Había una vez un rey al que todos conocían por su bondad y magnanimidad. Siempre estaba pendiente de las necesidades de su pueblo y todos sus súbditos lo amaban. Era muy feliz cuidando de todos ellos, pero le preocupaba una cosa: debía encontrar un sucesor digno del trono, pues era mayor y no tenía herederos.
Tenía claro que, para encontrarlo, era preciso mezclarse entre el pueblo sin ser reconocido, Solo así podría descubrir a aquella persona verdaderamente desinteresada que pudiera sucederle. Para ello, decidió disfrazarse de mendigo y comenzó a recorrer el reino en su búsqueda.
En una remota aldea un grupo de forajidos lo asaltó, dejándole malherido y robándole las monedas que había llevado para su largo viaje. El rey, totalmente desvalido, se convirtió entonces en un verdadero mendigo. Pasaba mucha necesidad y, por más que pedía, apenas conseguía lo mínimo para sobrevivir.

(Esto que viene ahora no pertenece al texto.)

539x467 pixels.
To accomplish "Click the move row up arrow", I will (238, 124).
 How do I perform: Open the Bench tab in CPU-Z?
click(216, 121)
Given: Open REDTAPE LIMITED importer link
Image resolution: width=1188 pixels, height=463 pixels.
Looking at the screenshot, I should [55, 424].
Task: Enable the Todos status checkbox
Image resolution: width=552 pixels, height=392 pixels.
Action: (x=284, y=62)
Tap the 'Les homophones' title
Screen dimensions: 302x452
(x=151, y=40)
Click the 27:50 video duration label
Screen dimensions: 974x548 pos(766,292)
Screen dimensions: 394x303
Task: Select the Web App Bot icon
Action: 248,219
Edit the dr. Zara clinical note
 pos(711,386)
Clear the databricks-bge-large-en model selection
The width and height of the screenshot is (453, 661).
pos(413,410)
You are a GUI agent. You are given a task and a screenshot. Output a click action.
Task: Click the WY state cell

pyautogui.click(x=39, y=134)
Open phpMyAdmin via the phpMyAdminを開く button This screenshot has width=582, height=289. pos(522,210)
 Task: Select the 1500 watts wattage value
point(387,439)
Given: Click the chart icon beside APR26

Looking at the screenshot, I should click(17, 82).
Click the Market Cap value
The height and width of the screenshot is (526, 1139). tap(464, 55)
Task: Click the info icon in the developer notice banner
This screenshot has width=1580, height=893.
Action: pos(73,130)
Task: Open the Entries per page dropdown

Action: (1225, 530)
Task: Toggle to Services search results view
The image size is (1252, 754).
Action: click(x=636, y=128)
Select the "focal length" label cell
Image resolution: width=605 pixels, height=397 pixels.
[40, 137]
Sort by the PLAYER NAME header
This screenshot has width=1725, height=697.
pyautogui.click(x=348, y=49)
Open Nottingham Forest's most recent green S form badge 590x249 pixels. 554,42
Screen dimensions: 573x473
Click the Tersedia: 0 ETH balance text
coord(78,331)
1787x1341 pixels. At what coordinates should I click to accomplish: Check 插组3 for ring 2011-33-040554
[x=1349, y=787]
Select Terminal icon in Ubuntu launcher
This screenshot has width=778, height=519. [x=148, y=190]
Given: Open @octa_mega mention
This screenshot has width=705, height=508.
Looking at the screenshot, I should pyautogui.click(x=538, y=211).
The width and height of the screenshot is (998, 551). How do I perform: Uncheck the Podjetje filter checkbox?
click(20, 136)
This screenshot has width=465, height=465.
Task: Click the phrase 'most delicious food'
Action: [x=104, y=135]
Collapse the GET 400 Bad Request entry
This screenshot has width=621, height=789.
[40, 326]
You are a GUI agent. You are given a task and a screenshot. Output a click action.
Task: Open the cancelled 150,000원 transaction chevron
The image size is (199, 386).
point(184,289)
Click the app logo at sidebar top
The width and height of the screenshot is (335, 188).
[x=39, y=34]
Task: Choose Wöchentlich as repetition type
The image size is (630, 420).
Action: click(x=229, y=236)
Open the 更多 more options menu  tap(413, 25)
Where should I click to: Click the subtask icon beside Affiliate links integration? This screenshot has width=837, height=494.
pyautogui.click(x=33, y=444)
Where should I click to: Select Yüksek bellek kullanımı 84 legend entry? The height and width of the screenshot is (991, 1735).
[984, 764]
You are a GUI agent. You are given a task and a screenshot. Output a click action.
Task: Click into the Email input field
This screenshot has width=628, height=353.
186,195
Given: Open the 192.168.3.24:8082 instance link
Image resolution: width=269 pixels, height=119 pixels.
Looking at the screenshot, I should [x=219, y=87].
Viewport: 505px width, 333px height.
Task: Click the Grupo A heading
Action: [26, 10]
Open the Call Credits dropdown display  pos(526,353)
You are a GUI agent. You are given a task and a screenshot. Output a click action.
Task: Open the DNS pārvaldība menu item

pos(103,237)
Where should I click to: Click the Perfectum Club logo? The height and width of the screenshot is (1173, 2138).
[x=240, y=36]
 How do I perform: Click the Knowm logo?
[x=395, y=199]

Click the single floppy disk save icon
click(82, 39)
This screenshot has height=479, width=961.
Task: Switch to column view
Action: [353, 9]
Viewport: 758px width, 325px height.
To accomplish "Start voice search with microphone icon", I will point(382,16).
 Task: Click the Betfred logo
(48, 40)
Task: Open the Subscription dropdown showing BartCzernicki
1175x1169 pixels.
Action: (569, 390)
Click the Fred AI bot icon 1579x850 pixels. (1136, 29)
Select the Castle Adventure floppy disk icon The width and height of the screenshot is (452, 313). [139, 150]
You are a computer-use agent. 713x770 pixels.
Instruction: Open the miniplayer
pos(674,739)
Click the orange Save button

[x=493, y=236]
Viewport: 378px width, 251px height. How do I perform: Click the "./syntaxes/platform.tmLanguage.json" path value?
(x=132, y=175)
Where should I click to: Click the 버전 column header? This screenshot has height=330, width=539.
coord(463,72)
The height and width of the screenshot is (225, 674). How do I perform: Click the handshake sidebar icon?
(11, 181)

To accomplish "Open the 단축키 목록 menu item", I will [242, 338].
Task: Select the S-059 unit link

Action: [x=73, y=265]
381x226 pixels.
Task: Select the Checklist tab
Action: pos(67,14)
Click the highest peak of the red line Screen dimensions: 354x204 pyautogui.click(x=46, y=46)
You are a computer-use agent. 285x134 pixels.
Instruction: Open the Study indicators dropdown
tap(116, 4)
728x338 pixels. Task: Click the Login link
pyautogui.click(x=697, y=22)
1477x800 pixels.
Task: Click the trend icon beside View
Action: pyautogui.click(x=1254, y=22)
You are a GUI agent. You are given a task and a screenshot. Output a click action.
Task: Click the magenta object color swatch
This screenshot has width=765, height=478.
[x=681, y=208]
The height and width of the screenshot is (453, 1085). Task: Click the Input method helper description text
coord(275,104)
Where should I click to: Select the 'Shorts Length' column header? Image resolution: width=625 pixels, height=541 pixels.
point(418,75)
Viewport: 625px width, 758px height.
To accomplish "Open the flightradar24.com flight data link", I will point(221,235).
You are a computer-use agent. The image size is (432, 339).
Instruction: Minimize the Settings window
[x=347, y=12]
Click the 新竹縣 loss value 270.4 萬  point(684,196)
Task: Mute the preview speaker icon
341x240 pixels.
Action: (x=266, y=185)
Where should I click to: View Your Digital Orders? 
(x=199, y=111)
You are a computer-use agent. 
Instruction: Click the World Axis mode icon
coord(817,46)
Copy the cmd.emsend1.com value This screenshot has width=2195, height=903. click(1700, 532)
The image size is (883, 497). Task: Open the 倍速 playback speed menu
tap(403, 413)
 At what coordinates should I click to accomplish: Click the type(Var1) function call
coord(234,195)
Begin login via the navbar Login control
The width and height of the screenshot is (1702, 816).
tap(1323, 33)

Un buen día, un humilde joven lo vio tirado en la calle y sin pensarlo dos veces lo llevó a su casa para cuidar de él. A medida que pasaban los días el rey comprobaba cómo este joven sin apenas recursos se desvivía por atenderlo y proporcionarle todo lo que podía, sin esperar nada a cambio. Cuando el rey se sintió con algo de fuerzas decidió emprender el camino de regreso a palacio. Su búsqueda había concluido.
Semanas después el rey, acompañado de toda la corte, se presentó en la puerta de la casa del joven. Al abrir la puerta, el muchacho, asombrado, reconoció en el rey al viejo mendigo que había cuidado. Ante el asombro de todos, el rey anunció a voz en grito: "¡Tú heredarás mi reino!".
Al igual que el rey de este relato, Dios se esconde en las personas que se cruzan en nuestra vida. Cada encuentro con el prójimo es una oportunidad para hacer el bien y ayudar, sabiendo que detrás está el mismo Jesucristo.